Czech Republic's last appearance at the FIFA U-17 World Cup - back in Japan in 1993 - saw them competing as the former Czechoslovakia. The national side reached the quarter-finals on that occasion and are looking to do the same with a win in Torreon in their final Group D match against Uzbekistan.

Following the disappointment of their first game, a crushing 3-0 defeat by USA, Czech hopes of qualifying for the round of 16 looked slim at best. The result cast doubt on the Czech Republic's attacking style, which produced a barrage of shots on goal to little effect in their first outing. However, they remained optimistic and went into their second game intent on assailing their opponents’ goal once again.

They won 1-0 and persuaded many that they have what it takes to advance past the group stages here in Mexico. The margin of victory may have been narrow, but for a team with such offensive instincts - hammering a total 36 shots in their first two matches - more emphatic wins may be just around the corner.

Our aim is to celebrate football.

Czech coach Josef Csaplar

“Basically, we play football to entertain. We don’t care about tactical play or tight defence. Our aim is to celebrate football,” said coach Josef Csaplar, when quizzed on the ideology behind his squads' vibrant displays. “We want to put on a performance that gives everyone pleasure.That’s our style; that’s our theory. What makes me happiest is when we play an attacking game, when we push towards goal and shoot as much as possible. We call that playing proper football.”

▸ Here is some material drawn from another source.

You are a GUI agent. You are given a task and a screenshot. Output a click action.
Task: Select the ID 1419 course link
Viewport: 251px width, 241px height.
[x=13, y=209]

His young charges seem to have absorbed the lesson. Certainly Csaplar’s talk of “celebration and entertainment” have made the transition from the training ground to Mexico’s pitches intact. “We committed some basic errors in our first game against USA and lost 3-0,” said the strategist. “That is the only thing I’m not happy with. But I thought we played well, and when we won our second match we got the equation just right. We want to carry on like this against Uzbekistan. If we win and qualify then we’ll think about going farther in this competition.”

Dream come true for Julis
Following the victory against New Zealand, the most delighted member of the Czech Republic squad was undoubtedly forward Lukas Julis, whose invaluable 28th-minute strike is certainly a candidate for goal of the tournament. “It was a big match. We wanted to win and get our tournament back on track,” said Julis, when speaking to after the match.

“The night before the game I dreamed I was going to score and the next morning I told all my team-mates. They just smiled! We were looking to score first and when the ball came to me I didn’t think twice. I just decided to shoot from far out and the ball flew into the far corner. It was unbelievable. I ran around like a madman. My dream had come true!”

That said, Julis did subsequently squander two clear chances to extend his side’s advantage, misses that could have proven extremely costly. “To be honest I thought I was going to die out there,” he said. “In the last few minutes I was terrified we’d concede a goal and miss out on a win. It would have really hurt if we’d drawn or lost after I missed those chances, but it all turned out well in the end thanks to the other Lukas!” he continued, pointing to the Czech’s goalkeeper Lukas Zima and grinning.

So, what was the imposing custodian himself thinking in the dying moments of the match? “Just about doing do my job, nothing else. I just wanted to protect my goal,” explained Zima. “The final exchanges didn’t worry me. I passed the test and that is what matters. After the game my team-mates were all slapping me on the back, as we were delighted with the win.” 

The second half had indeed been a stern test for the Czechs. Initially tentative, their opponents New Zealand began to press forward and Zima was forced to make five key saves, two of which involved one-on-ones with Kiwi danger-men Tim Payne and Stephen Carmichael.

The 6'4" net-minder resembles Chelsea star Petr Cech and makes no secret of his admiration for the Czech senior national team's No1. “Getting to the same level as Petr would be amazing. I got to know him recently and we trained together back in the Czech Republic.”    

The Czech youngsters had a tough opening account at the tournament, but the win against New Zealand may prove to be the turning point in their fortunes. Will they be able to keep the spirit of Czech football alive and go on to greater glories in Mexico?